LingUU 6.1 is out now!

The new issue of LingUU Journal is now published. It marks the 10th issue ever published by the journal, which celebrates its 5th anniversary this year. LingUU 6.1 features research articles from a wide range of linguistic topics, all written, reviewed, and edited by students. You can now read the full issue here, browse through the articles here, or buy a paper copy here.

In their paper, Liv Rendl explores the recent writing forms for gender-inclusion and gender-neutrality in the French language. The author presents the case for inclusive and neutral writing as a tool of embodiment, based on the works of Alpheratz and Greco. They illustrate the current state of the French language in terms of its lack of inclusivity and neutrality, and demonstrate how it may be developed with gender-inclusive and gender neutral writings. It is a very current and interesting case study due to the académie française consistently rejecting to accept these writings within the French language.

Carla Rijlaarsdam’s paper is an exploratory study which takes a closer look at annotator disagreements in the Stanford Natural Language Inference Corpus (SNLI), in order to investigate the process of human inference-making. By analysing and subsequently categorising the disagreements, it becomes possible to find explanations as to why they occur. These insights can then be used to train Natural Language Processing (NLP) models of any kind. Analysis and annotation of disagreement pairs result in observable patterns. This also helps the composition of annotation guidelines, which are then tested with volunteer super annotators. A second, more refined version of the guidelines is also proposed.

************

Exercise details: Copy the passage of the LingUU 6.1 announcement word for word, starting at "In their paper, Liv" and ending at "within the French language.". You won't need the records for this.

************

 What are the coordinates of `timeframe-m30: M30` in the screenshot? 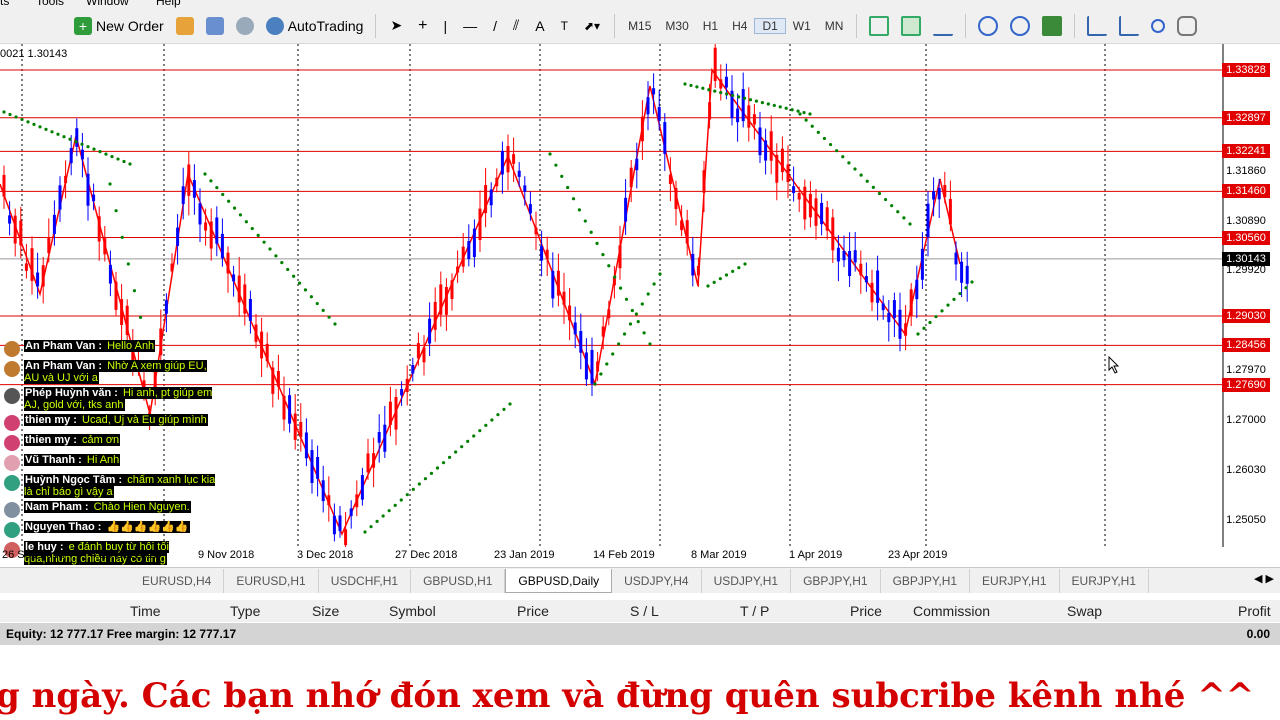 It's located at (676, 26).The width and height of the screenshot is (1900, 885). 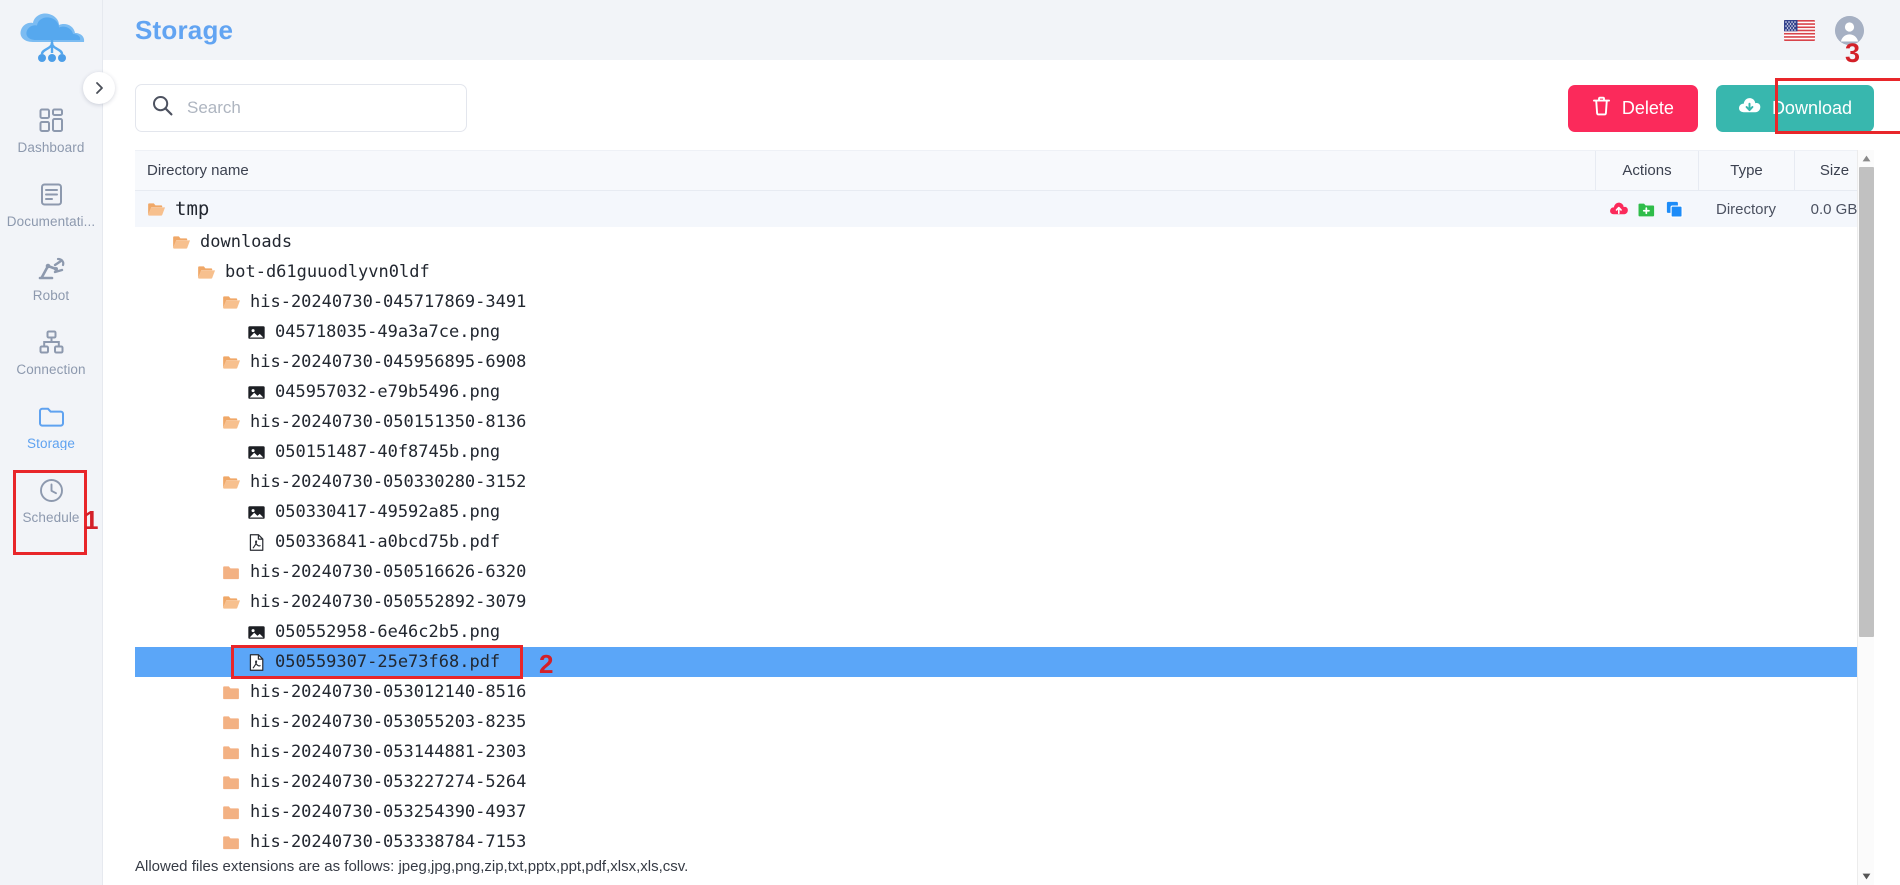 What do you see at coordinates (388, 362) in the screenshot?
I see `row-label: his-20240730-045956895-6908` at bounding box center [388, 362].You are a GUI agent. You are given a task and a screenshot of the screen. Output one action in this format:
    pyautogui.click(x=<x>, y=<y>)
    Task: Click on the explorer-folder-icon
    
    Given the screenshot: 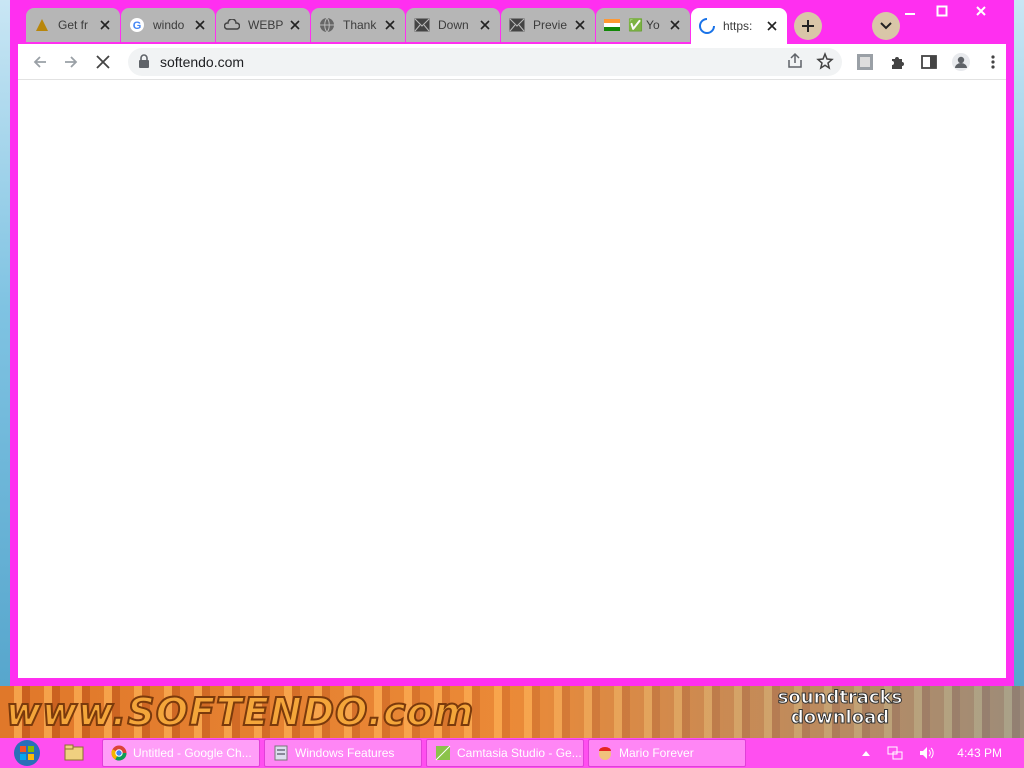 What is the action you would take?
    pyautogui.click(x=74, y=752)
    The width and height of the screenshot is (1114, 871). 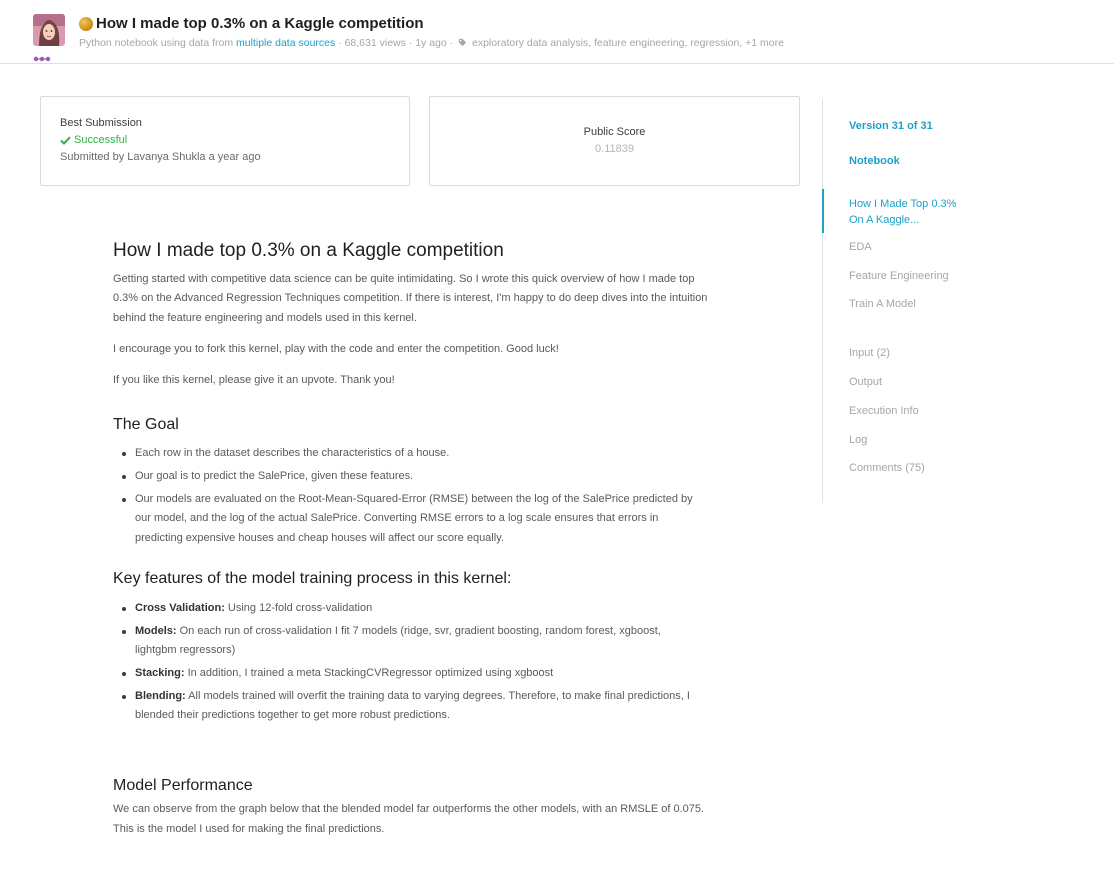 What do you see at coordinates (66, 140) in the screenshot?
I see `checkmark-icon` at bounding box center [66, 140].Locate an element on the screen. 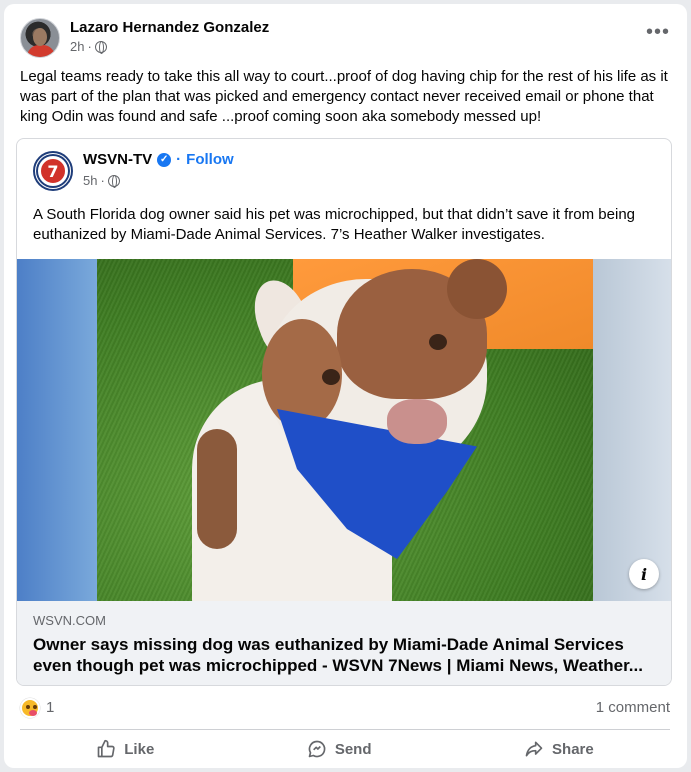 This screenshot has width=691, height=772. author-avatar is located at coordinates (40, 38).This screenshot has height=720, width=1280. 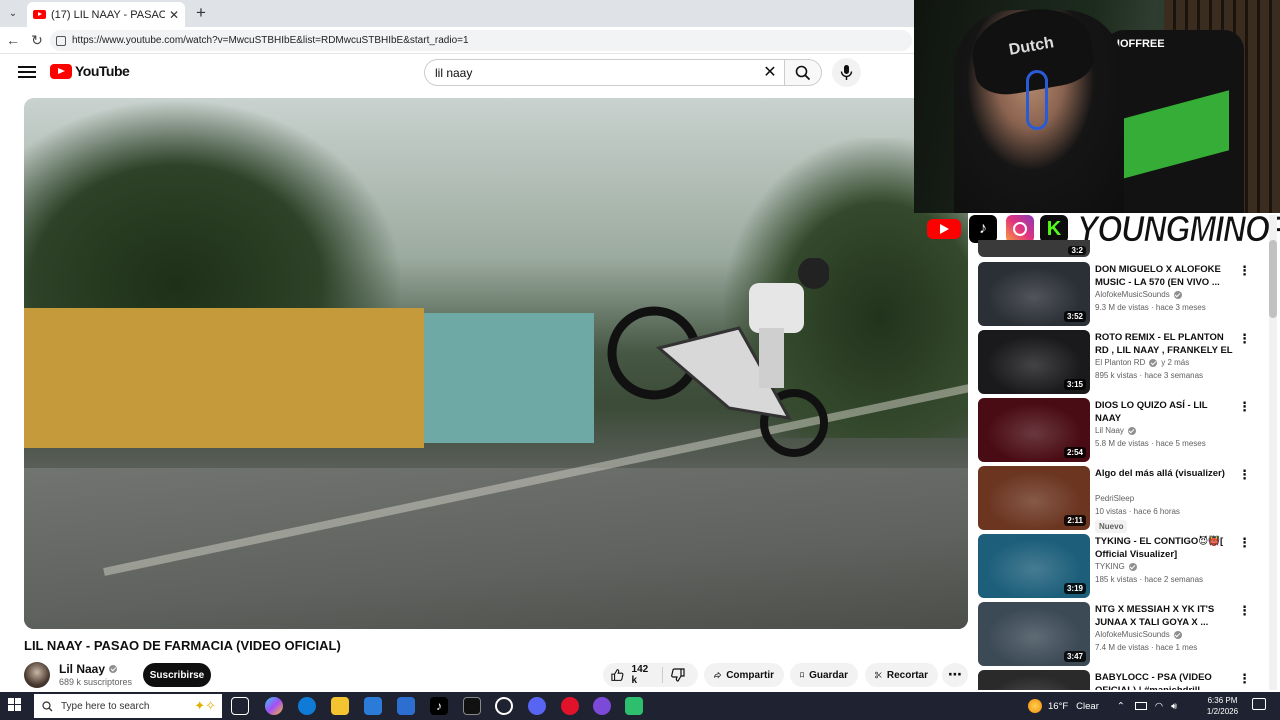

************

Result for this task:
In their paper, Liv Rendl explores the recent writing forms for gender-inclusion and gender-neutrality in the French language. The author presents the case for inclusive and neutral writing as a tool of embodiment, based on the works of Alpheratz and Greco. They illustrate the current state of the French language in terms of its lack of inclusivity and neutrality, and demonstrate how it may be developed with gender-inclusive and gender neutral writings. It is a very current and interesting case study due to the académie française consistently rejecting to accept these writings within the French language.